From simple herb powders to diverse multivitamins, there is almost an endless supply of products designed to improve your health. Eye and vision health is no exception: there are plenty of dietary supplements boasting claims of improved vision or lower chances of eye disease.
Remember to always consult your eye doctor before beginning any regimen of supplements or vitamins, they can offer guidance and warning because they are familiar with your body and health history. As an introduction, here are some facts you should consider before downing any dosage of anything!
A list of helpful nutrients & a baseline amount to look for:
- Vitamin A & beta-carotene: Used in body for night vision, immune system and healing injuries. [at least 5,000 IU]
- Vitamin B-complex: Can reduce chronic swelling and prevent blood-flow problems in the eye. May help prevent macular degeneration and common causes of blindness.
- Vitamin C: Antioxidant than can reduce risk of cataracts. [250mg]
- Vitamin D: Can lower risk of macular degeneration.
- Vitamin E: Reduced risk of cataracts. [200mg]
- Lutein & zeaxanthin: May reduce the risk of macular degeneration and cataracts. [10mg/500mcg, respectively]

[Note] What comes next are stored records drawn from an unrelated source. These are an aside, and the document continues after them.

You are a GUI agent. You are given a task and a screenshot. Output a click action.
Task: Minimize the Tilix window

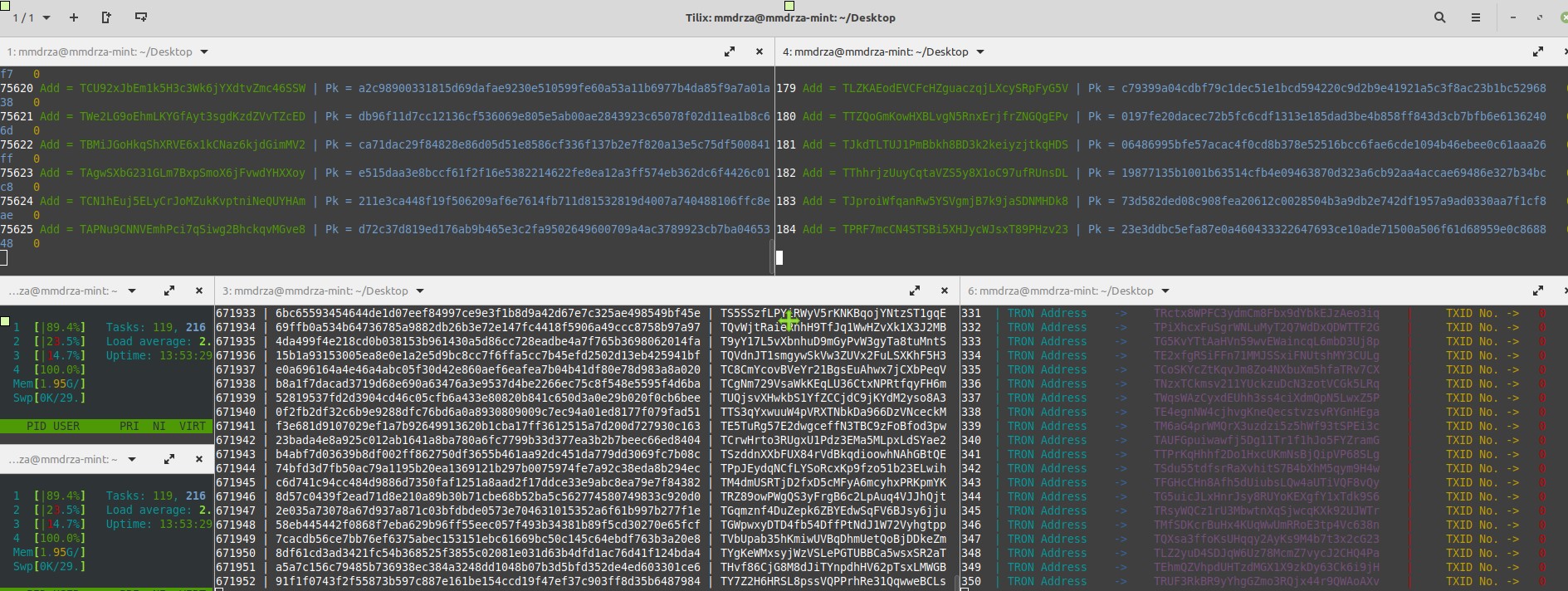tap(1513, 17)
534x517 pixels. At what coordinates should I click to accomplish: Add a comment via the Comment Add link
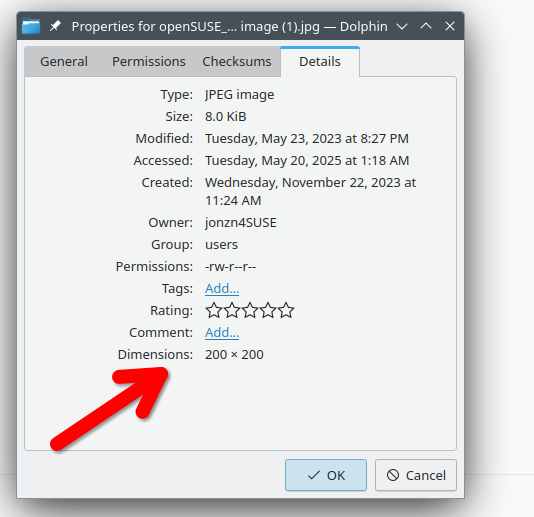point(222,333)
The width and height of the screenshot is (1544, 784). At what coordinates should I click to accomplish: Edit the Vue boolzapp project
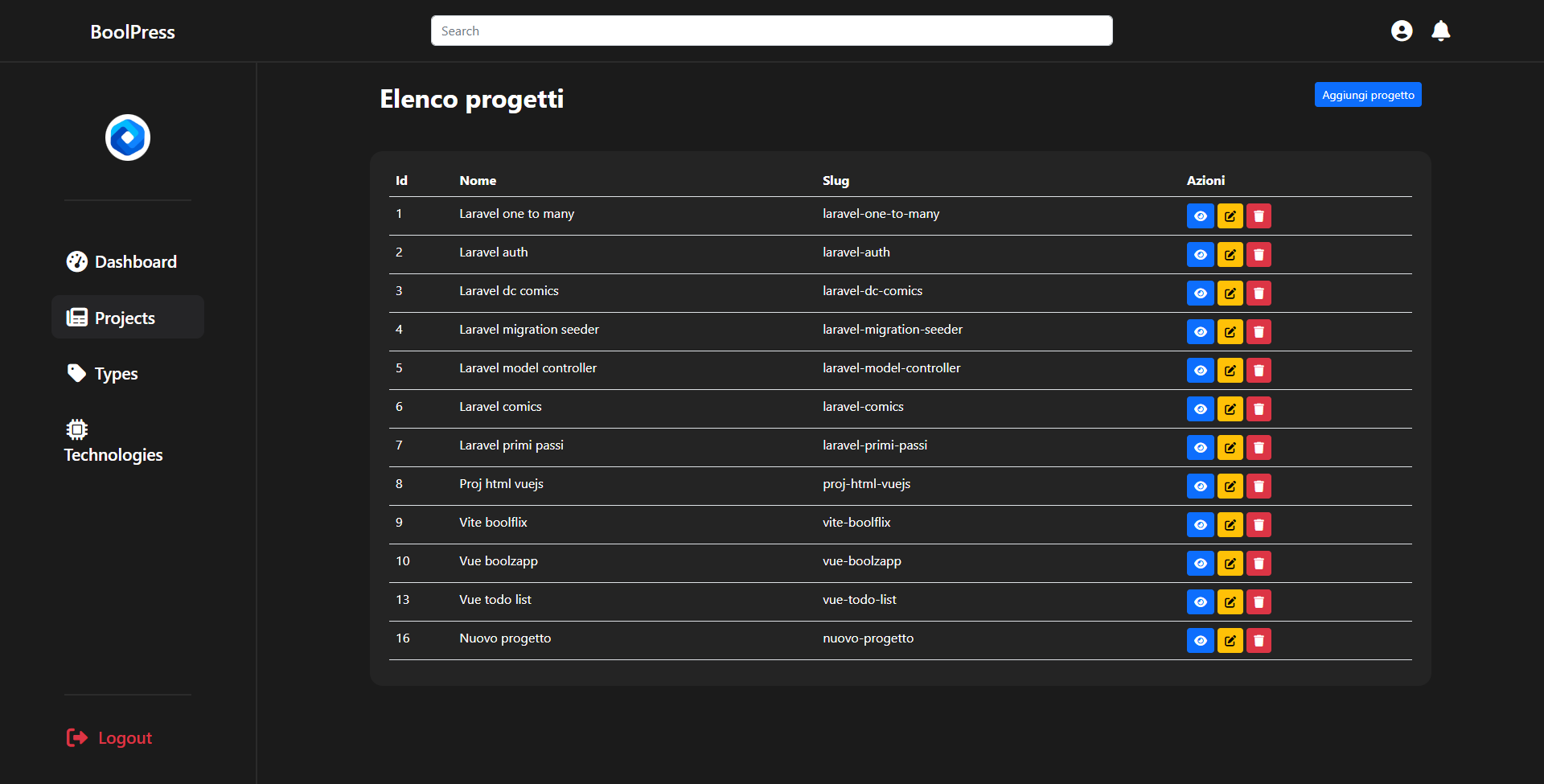tap(1230, 564)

- Phytochemical antioxidants: Prevent oxidative stress in the entire body, including the eyes. Found in ginkgo biloba and bilberry.
- Omega-3 essential fatty acids: Essential nutrients that can reduce risk of dry eyes and may offer other benefits to vision. [2-3,000mg]
- Bioflavonoids: Increase absorption of vitamin C.
- Make sure any bottles you buy have unbroken seals and are not expired.
- Look for reputable manufacturers and consider organic alternatives that avoid filler ingredients like wheat, corn or dairy.
- Often capsules are more easily digested than tablets.
- Match the manufacturer’s serving size to your doctor’s prescribed dosage: one supplement a day may not be enough!
- Supplements are not a replacement for vitamins absorbed through food, so do not neglect a healthy diet or proper nutrition.